Эх, а выглядит на двадцать с небольшим!
— А у меня ещё вообще Долгая молодость не началась, — вклинился полукровка.
— Да я поняла, — улыбнулась.
Мы
— Нечего тебе показывать, что ты знаешь тайную драконью магию. Тебя и без того боятся все.
— И даже ты? — ухмыльнулся ядовито полукровка.
— Да ну тебя! — отмахнулся Нэл, — Можно подумать, что мне без тебя всякого жуткого в жизни не хватает!
Я осторожно спустилась к воде, там где берег спокойно спускался. Ступила на воду. Она была прохладная. И немного качалась подо мной. Как будто я в лодке шла, что плыла по реке. Я помню это чувство: меня когда-то с собою деревенский знахарь позвал. Ему хотелось и рыбы наловить, и сорвать для снадобий «сноп кувшинок». Мне было семь. И на редкую возможность испытать что-то новое я согласилась. И хорошо мы так поплавали, мирно. Он меня не обижал. Потом сидели на берегу.
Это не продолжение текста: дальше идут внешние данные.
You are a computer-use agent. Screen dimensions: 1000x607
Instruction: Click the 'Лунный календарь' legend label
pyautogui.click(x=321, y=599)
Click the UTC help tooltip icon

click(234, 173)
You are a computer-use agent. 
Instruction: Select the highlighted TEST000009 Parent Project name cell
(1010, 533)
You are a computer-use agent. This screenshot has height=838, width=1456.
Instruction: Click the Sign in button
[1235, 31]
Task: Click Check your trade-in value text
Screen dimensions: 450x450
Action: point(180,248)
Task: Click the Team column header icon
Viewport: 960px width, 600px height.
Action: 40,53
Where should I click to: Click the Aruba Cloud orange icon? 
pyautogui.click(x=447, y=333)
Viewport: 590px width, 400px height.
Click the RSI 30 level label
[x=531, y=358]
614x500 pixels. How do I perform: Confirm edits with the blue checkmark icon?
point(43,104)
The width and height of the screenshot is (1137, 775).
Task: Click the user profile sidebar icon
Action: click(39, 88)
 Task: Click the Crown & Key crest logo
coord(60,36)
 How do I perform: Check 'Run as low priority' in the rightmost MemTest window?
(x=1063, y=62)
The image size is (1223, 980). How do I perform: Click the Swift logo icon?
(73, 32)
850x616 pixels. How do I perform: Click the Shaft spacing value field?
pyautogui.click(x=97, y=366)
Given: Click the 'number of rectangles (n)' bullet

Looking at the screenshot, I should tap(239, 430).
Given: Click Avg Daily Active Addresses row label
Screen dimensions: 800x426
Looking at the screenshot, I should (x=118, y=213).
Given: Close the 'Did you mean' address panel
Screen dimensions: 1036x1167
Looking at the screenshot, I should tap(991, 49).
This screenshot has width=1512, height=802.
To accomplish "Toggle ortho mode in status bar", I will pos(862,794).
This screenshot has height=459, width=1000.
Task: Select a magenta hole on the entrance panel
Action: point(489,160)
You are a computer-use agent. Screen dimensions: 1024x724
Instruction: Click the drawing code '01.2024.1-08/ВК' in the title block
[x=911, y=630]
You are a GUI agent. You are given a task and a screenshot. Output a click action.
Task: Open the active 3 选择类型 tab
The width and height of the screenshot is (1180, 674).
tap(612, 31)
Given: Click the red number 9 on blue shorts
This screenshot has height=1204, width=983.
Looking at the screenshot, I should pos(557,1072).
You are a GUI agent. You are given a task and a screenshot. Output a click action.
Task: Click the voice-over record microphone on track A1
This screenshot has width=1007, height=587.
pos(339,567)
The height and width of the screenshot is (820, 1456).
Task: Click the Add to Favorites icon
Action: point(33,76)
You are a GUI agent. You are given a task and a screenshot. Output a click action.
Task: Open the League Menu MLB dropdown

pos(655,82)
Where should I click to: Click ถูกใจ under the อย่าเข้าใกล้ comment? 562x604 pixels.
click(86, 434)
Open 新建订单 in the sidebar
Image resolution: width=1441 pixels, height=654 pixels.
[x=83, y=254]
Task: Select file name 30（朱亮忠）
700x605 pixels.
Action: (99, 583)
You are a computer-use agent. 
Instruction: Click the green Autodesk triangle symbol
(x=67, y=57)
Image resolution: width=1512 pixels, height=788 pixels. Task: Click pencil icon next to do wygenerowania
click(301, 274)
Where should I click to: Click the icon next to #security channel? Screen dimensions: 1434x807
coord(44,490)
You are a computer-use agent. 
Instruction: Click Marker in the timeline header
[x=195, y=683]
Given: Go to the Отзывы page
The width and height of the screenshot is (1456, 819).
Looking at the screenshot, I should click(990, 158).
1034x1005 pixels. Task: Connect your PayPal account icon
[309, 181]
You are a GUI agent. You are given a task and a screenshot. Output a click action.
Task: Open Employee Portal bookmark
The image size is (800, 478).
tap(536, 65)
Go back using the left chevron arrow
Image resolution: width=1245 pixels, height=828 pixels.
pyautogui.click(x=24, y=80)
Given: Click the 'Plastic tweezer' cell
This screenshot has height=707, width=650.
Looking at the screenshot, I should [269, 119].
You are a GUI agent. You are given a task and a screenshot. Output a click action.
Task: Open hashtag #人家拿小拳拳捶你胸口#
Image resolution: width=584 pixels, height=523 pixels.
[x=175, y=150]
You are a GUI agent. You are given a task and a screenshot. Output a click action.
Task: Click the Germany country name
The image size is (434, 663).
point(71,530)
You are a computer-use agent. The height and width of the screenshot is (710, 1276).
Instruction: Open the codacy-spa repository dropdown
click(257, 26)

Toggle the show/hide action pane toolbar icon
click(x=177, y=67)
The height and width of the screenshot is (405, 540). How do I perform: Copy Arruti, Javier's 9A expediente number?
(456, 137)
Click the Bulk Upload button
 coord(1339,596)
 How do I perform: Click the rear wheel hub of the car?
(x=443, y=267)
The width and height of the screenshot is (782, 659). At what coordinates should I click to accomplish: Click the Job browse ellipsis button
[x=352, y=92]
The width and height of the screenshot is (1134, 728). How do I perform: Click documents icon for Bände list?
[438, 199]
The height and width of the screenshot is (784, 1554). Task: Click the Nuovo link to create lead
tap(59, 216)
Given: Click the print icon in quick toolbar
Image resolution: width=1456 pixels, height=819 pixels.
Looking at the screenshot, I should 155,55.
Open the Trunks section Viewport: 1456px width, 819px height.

Я плела венок из кувшинок, а он, не возражая, потрошил и жарил рыбу на берегу. И меня угощал. С трудом заставила себя съесть немного, да с довольной рожей, чтоб его не обидеть, такого неожиданно доброго. И убежала под предлогом, что надо сказать маме, что я живая. А то та, наверное, волнуется за меня. Приятное воспоминание из детства… забытое…
А…
Задумчиво почесала лоб. А если знахарь испытывал какие-то чувства к моей маме? Если хотел её сманить к себе? Он был вдовцом и довольно молодым. Но, видимо, мама к нему не пошла. Мама мечтала о бросившем её. А потом уже было всё равно, когда ни того злыдня не осталось, ни её… А, кажется, только знахарь спросил, когда я сожгла наш с мамой дом, не обожглась ли я… я и забыла о заботе его тогда, охваченная мрачными чувствами. А теперь вдруг вспомнила… только… поздно уже… уже всё равно…
Я шла к протянутой руке Акара… было странно идти по воде… но интересно… Прохлада её проникала сквозь тонкую и гибкую подошву туфель.
Правда, когда почти дошла до полудракона, вдруг ветер подул. Качнулись волны подо мною, укрупняясь. И я зашаталась… и упала в подставленные объятия дракона. Он смотрел на меня так внимательно и… и, кажется, ещё довольно… Так… этот ветер — его созданье?..
Впрочем, он сразу отпустил меня, может, чтоб меньше было уверенности подозревать его.
Чуть погодя, заметила, что к нам по воде подошёл Нэл. Сразу не спешил, а тут вдруг подошёл.
— А если мы иль кто-то из нас попадёт в легенды, то вряд ли там расскажут обо всём, — заметил Нэл.
— Это точно! — вздохнул Акар, — За границами легенд остаётся самое интересное.
Подумав, сел. И мы последовали за ним. Мы ходили по воде. И мы сидели на воде. Прямо посреди озера. И, судя по темноте под нами, над глубиной. Кому расскажешь — не поверят! Всё-таки здорово, когда среди знакомых есть полудракон. Нет, скорее, среди друзей.
Какое-то время мы дружно молчали. Хотя Нэл и Акар раз как-то странно взглянули друг на друга, как будто мрачно, потом отвернулись — и стали смотреть в разные стороны. Потом повернулись ко мне.